À l’origine des faits, une affaire de vol présumé de noix de cajou. Le 14 mars, un bouvier soupçonné est conduit au poste dans un état critique. Les policiers, inquiets pour sa santé, le font admettre dans un centre médical. Les examens concluent à une incapacité de travail d’une dizaine de jours et nécessitent un scanner cérébral.
Deux jours plus tard, à son retour, il est placé en garde à vue. L’affaire prend alors une tournure inattendue : il accuse deux hommes, présents parmi les proches du plaignant, de l’avoir violemment maltraité lors de son interpellation. Ces derniers sont immédiatement arrêtés pour coups et blessures.
Leur arrestation provoque la colère de leurs proches, qui se rendent au commissariat pour exiger leur libération, sans succès. En soirée, la situation dégénère. Un groupe armé fait irruption sur les lieux, déterminé à libérer les détenus et à s’en prendre au bouvier. Armés de fusils artisanaux et d’armes blanches, les assaillants envahissent le commissariat.
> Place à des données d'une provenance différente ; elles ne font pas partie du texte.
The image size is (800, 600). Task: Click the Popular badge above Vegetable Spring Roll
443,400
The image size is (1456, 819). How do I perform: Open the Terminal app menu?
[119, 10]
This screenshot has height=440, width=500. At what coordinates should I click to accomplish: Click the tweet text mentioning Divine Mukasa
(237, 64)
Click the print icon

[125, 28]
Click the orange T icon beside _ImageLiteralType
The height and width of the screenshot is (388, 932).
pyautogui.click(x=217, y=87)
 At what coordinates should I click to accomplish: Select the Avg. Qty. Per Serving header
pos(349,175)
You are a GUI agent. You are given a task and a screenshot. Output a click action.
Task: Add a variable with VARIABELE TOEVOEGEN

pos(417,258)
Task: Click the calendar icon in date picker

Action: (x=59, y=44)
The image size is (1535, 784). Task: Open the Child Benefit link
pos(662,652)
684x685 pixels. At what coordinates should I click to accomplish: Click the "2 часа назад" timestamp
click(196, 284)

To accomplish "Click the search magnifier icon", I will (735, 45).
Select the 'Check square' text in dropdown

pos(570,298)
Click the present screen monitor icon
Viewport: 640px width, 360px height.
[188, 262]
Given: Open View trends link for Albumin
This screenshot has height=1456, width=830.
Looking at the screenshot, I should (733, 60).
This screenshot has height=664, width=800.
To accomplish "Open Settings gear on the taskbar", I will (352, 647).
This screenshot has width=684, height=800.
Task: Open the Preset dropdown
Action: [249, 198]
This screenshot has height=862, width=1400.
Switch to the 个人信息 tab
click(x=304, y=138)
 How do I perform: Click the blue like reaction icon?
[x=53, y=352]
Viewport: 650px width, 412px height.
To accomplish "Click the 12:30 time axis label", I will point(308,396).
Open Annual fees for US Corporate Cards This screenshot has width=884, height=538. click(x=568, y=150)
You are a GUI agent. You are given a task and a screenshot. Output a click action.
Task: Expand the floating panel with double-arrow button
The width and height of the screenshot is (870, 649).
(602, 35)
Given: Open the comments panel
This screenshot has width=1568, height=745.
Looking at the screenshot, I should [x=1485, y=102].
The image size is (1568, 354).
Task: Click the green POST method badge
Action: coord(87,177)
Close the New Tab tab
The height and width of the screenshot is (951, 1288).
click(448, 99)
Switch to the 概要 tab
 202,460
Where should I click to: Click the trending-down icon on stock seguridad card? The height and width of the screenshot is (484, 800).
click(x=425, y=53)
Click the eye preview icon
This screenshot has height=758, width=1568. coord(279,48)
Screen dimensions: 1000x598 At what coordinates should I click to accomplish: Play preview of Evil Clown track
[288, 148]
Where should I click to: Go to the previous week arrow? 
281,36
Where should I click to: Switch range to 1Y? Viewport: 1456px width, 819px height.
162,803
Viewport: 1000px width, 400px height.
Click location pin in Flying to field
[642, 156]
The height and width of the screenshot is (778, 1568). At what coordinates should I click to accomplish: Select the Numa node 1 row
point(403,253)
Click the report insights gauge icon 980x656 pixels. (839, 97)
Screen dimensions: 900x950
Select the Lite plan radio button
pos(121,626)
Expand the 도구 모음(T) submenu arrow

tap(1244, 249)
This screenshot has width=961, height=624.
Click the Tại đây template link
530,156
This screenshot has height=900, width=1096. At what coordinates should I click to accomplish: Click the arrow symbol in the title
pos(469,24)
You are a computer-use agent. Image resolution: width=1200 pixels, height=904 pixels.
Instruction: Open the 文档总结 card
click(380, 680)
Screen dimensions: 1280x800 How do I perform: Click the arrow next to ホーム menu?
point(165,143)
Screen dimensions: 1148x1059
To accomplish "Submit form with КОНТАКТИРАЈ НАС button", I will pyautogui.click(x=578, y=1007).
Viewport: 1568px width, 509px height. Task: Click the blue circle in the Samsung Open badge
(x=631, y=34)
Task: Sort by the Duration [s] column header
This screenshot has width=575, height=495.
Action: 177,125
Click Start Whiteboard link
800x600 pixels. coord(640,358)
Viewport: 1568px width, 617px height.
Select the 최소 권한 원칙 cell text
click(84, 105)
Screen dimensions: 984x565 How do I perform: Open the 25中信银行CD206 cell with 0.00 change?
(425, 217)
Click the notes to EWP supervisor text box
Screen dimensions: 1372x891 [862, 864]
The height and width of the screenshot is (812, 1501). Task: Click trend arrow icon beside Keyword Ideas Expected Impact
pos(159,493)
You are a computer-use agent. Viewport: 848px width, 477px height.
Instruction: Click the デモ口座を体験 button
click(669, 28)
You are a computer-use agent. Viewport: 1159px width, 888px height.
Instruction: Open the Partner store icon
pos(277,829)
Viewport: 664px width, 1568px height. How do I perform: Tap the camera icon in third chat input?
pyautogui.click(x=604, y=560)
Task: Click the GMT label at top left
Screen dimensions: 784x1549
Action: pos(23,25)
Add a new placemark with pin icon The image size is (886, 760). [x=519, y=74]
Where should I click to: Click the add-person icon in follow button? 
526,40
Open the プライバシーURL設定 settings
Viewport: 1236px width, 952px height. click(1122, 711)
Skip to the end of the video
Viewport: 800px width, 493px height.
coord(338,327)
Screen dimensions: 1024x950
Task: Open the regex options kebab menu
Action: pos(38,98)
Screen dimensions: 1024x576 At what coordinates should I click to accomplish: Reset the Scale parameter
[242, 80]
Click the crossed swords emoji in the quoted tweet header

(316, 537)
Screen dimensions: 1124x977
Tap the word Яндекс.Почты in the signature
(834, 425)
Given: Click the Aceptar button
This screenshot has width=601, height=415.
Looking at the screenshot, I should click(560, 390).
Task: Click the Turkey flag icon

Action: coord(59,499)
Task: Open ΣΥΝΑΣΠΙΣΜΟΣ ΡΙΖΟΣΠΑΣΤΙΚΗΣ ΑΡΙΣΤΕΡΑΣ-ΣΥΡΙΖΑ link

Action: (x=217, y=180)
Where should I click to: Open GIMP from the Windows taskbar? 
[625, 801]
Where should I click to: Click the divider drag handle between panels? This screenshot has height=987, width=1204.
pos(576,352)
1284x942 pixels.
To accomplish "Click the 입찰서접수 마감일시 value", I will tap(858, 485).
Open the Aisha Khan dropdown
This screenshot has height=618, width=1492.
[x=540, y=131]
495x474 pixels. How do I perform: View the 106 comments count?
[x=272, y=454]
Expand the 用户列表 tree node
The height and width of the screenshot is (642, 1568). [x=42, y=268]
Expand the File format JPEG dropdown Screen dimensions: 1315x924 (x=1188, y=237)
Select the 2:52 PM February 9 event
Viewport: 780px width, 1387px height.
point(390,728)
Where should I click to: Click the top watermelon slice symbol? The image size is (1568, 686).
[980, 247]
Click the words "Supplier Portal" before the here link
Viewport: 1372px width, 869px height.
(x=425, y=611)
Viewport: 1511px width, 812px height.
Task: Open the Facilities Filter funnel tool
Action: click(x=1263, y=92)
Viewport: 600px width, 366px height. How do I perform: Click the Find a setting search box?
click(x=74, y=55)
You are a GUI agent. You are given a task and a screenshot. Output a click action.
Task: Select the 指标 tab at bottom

Les forces de l’ordre interviennent pour repousser l’assaut. Des affrontements éclatent, ponctués de tirs. À l’issue de la confrontation, deux membres du groupe sont abattus. Un policier est touché et pris en charge à l’hôpital, tandis que d’autres blessés sont recensés.
Cet épisode tragique illustre les dérives d’une justice expéditive imposée par la foule. Au lieu de résoudre le conflit, la violence a entraîné des pertes humaines et plongé la localité dans le deuil.